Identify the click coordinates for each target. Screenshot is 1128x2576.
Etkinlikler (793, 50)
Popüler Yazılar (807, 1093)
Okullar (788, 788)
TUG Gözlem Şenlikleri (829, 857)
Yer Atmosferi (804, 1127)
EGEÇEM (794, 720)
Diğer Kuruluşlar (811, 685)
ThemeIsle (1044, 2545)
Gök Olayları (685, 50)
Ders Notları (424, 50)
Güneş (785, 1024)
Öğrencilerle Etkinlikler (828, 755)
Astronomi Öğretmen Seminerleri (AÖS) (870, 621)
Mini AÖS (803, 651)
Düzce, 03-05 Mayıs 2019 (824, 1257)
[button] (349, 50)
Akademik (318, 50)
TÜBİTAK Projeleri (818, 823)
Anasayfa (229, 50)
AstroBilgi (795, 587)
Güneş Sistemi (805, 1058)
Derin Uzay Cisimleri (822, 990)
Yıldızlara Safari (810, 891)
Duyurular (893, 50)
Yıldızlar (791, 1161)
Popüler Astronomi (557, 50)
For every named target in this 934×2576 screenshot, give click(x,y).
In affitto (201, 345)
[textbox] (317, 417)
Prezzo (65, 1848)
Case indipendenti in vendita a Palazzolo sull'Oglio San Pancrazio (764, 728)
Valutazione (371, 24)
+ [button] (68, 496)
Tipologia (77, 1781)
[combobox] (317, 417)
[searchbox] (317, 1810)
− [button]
########################################
Your instructions
Reproduce the listing from the line containing "Derin Uzay Cisimleri (822, 990)" up to and including its final line, keeping the request lines. Offset each x and y coordinate value in the answers by adding 46.

Final result
Derin Uzay Cisimleri (868, 1036)
Yıldızlara Safari (856, 937)
Duyurular (939, 96)
Yıldızlar (837, 1207)
Popüler Astronomi (603, 96)
For every named target in this 934×2576 screenshot, give click(x,y).
In affitto (247, 391)
[textbox] (363, 463)
Prezzo (111, 1894)
Case indipendenti in vendita a Palazzolo sull'Oglio San Pancrazio (810, 774)
Valutazione (417, 70)
+ [button] (114, 542)
Tipologia (123, 1827)
[combobox] (363, 463)
[searchbox] (363, 1856)
− [button]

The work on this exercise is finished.